== Given data
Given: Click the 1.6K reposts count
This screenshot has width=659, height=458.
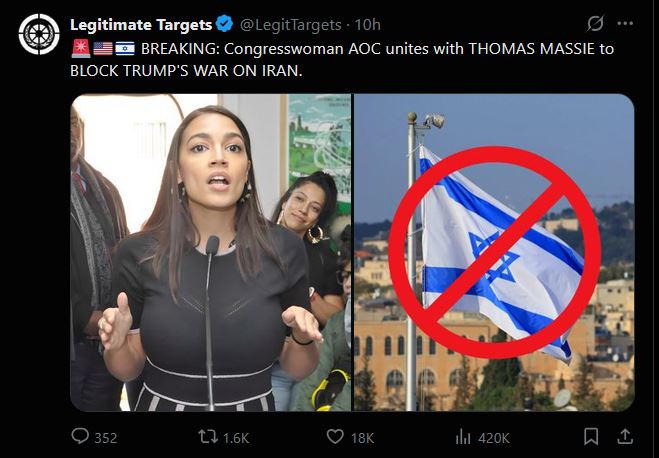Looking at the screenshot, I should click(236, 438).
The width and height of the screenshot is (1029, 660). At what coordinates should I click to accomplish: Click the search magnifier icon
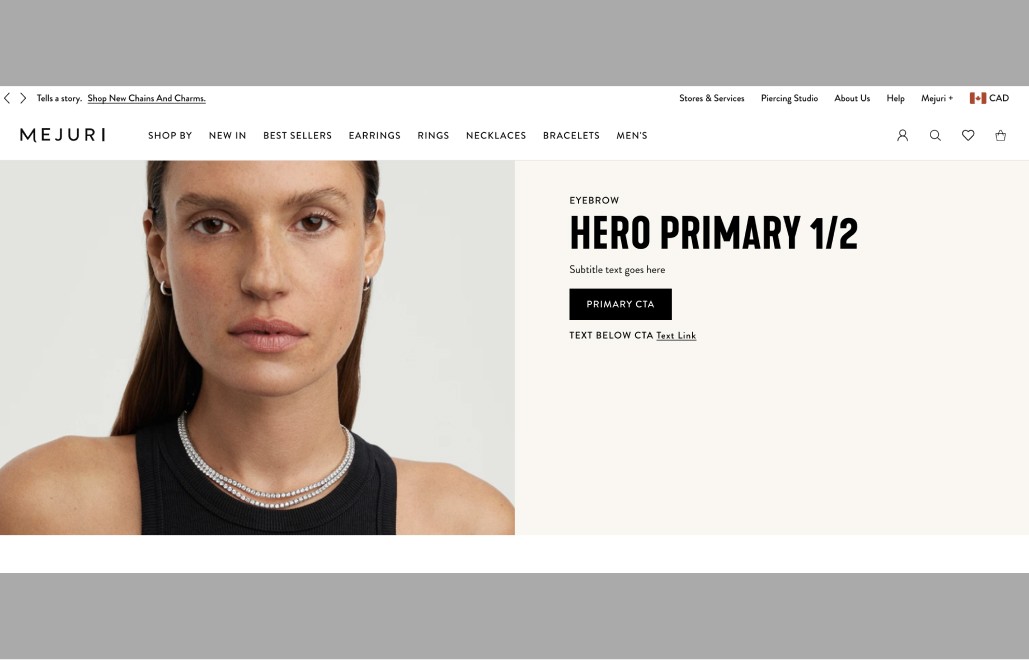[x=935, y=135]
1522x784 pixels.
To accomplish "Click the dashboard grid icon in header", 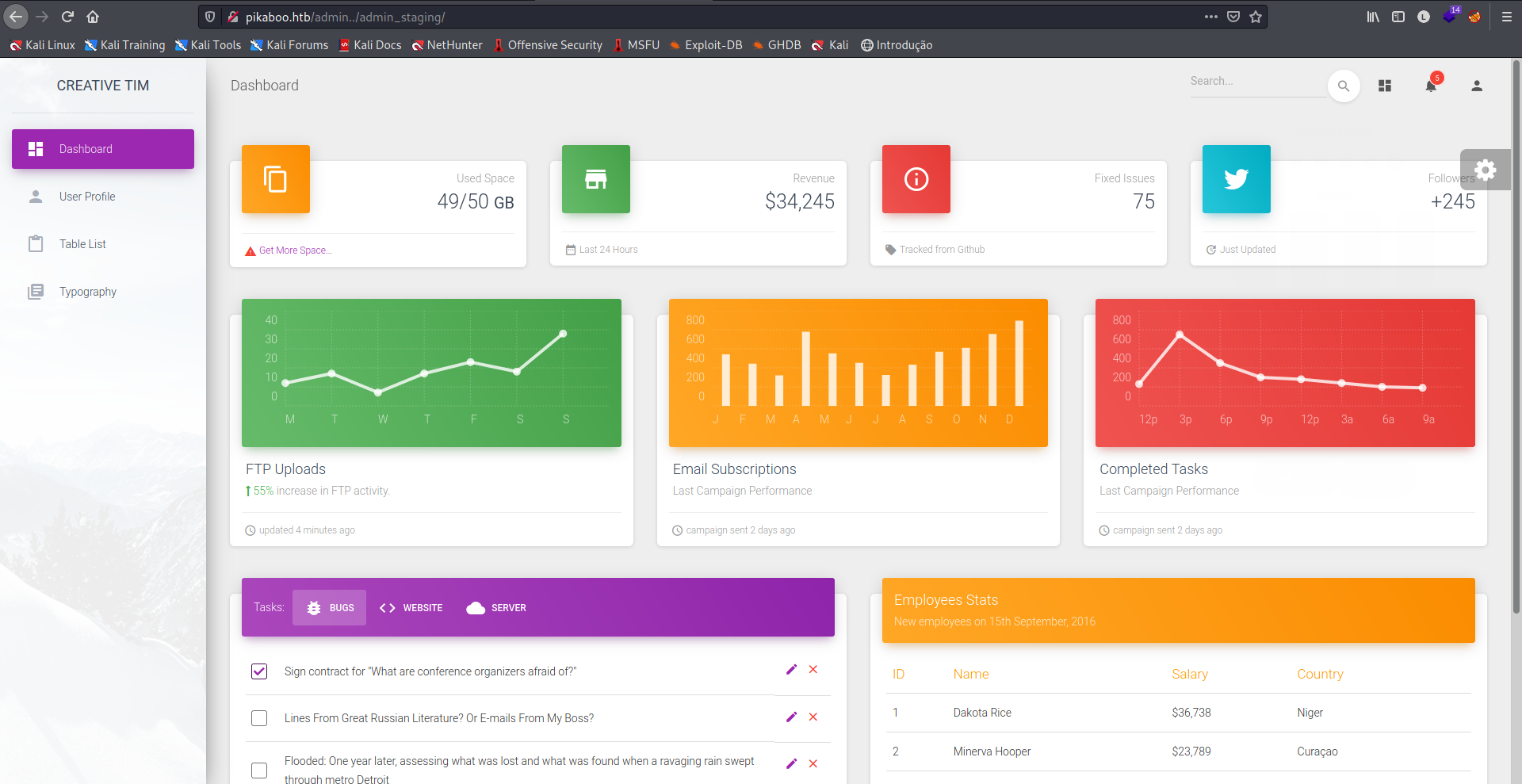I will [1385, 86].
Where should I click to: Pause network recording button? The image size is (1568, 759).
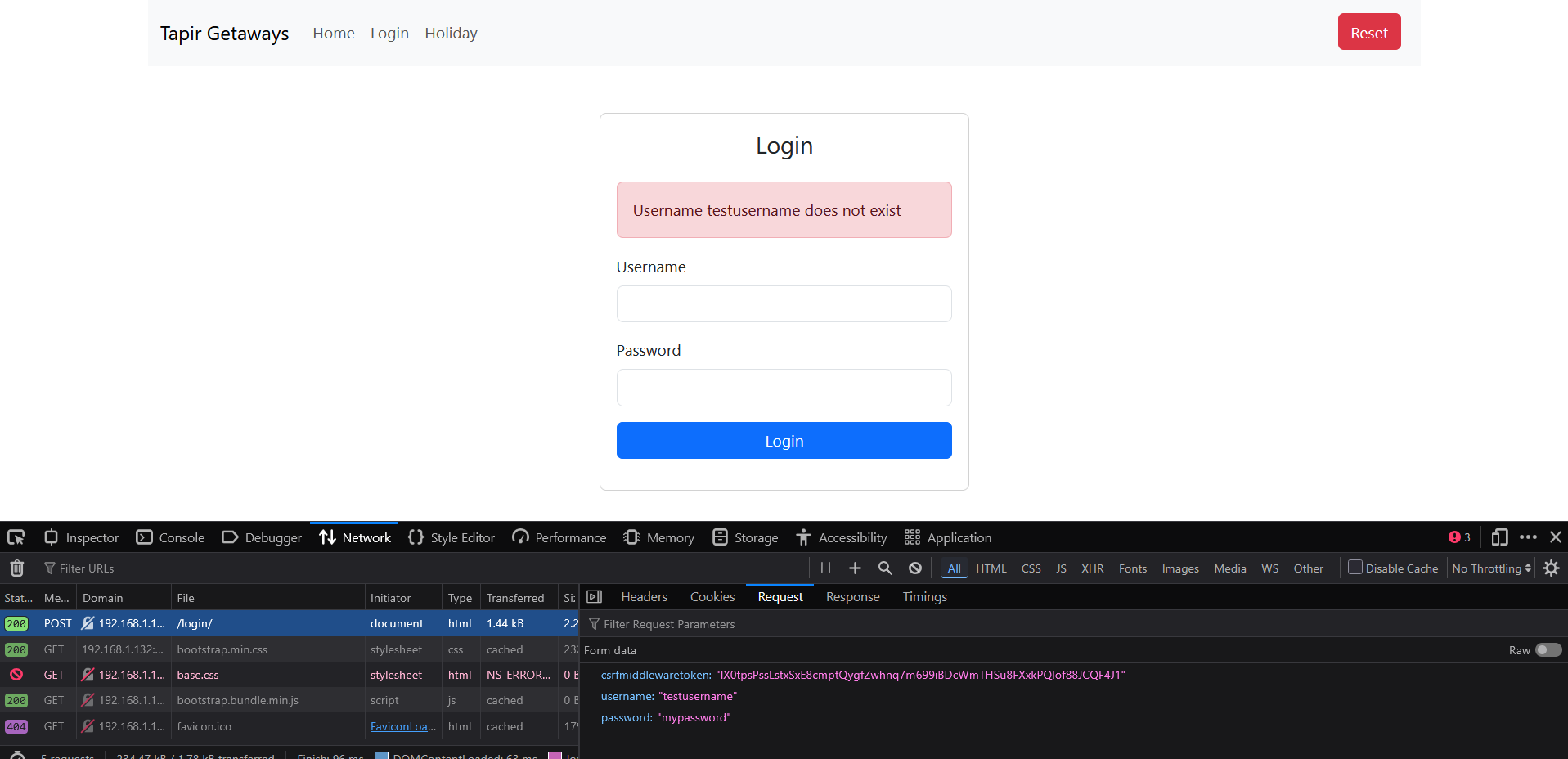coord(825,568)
====
Copy the entries word for word, starting with the line that contains "Where should I" and continuing through the end of the entries, and leave out the pictures.

#### In response:
Where should I click to: Pause network recording button? The image size is (1568, 759).
coord(825,568)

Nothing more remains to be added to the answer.